You will need to submit the array design/layout information for each variant/version of your array.

Please see the section below regarding reporter type annotations, as you may want to add them to the GAL file.


Reporter type annotation

The downstream analysis tools and ArrayExpress submission protocol require that the experimental roles of the features on your array are described. That is to say: which spots are experimental, which are controls, and what type of controls they are.

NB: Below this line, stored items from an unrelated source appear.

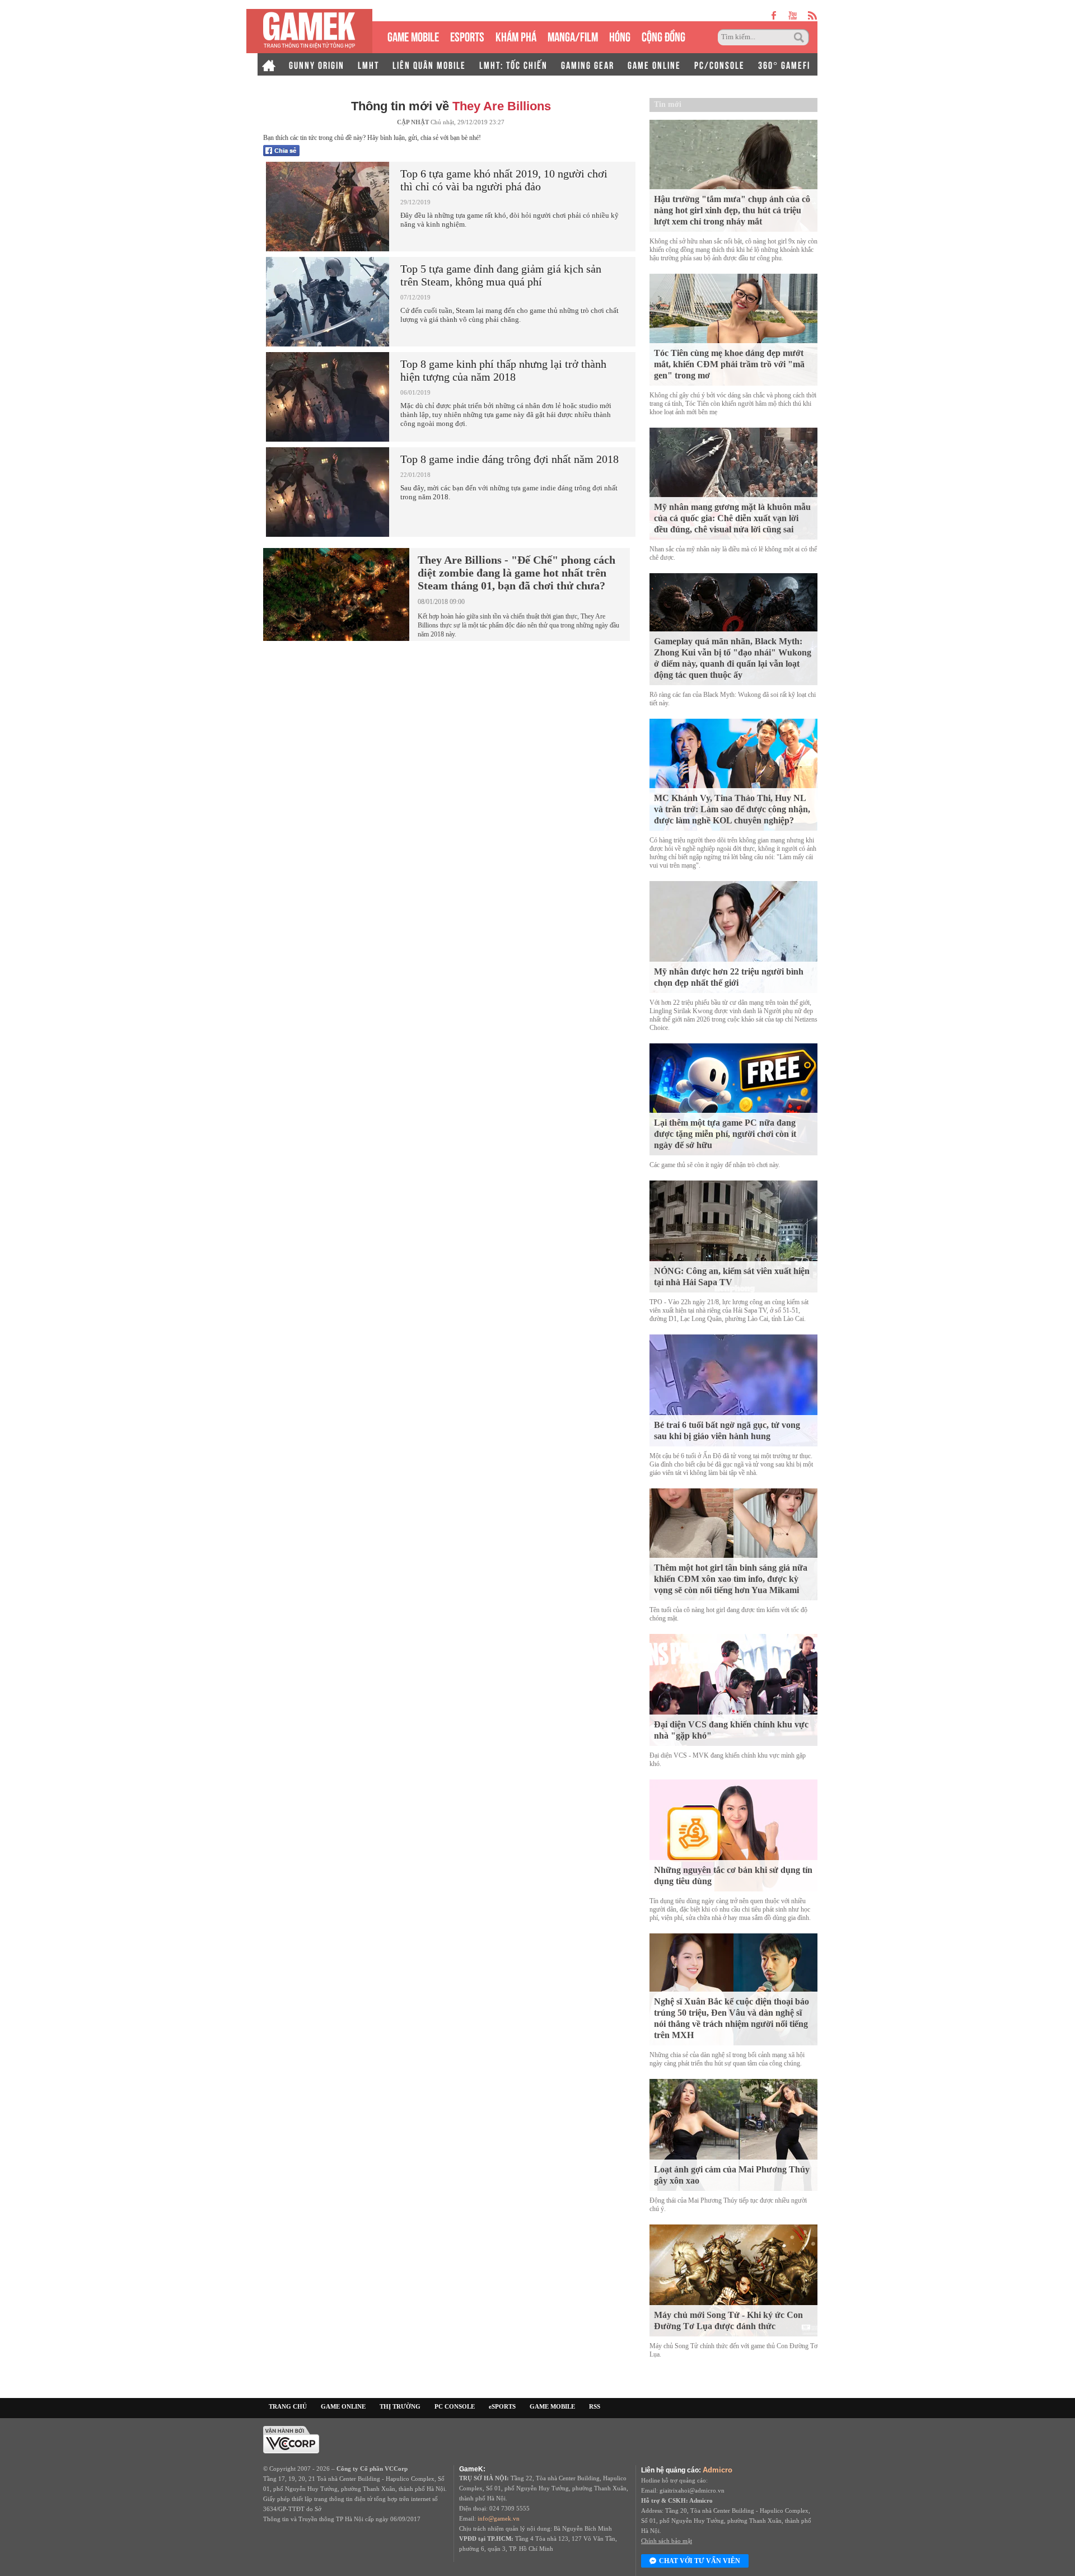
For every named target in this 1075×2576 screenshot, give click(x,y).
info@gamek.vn (499, 2518)
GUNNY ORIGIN (316, 64)
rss (812, 15)
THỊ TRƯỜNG (400, 2406)
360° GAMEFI (784, 64)
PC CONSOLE (454, 2406)
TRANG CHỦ (288, 2406)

Please classify the reporters on your array using the four headings in bold below (see [2] for more information). Provide this information in a tab-delimited file or preferably as extra columns in the .gal file you submit.

  • Reporter BioSequence Type as one of
    • cDNA_clone
    • ds_oligo
    • genomic_DNA
    • PCR_amplicon
    • ss_oligo
  • Reporter BioSequence Polymer Type as one of
    • DNA
    • RNA
    • Protein
  • Reporter Group [role] as one of
    • Experimental
    • Control
  • Reporter Control Type as one of
    • control_biosequence
    • control_buffer
    • control_empty
    • control_genomic_DNA
    • control_label
    • control_reporter_size
    • control_spike_calibration
    • control_unknown_type


Array name

Please let us know the official name of your array (following the ArrayExpress format if possible: Lab_Species_ArrayName_Size_Version).


Array versions

In some circumstances we will assign/increment version numbers on the basis of submission date (rather than the true age/version of the array design). Therefore please only assign "version 1" if you are sure no older designs exist.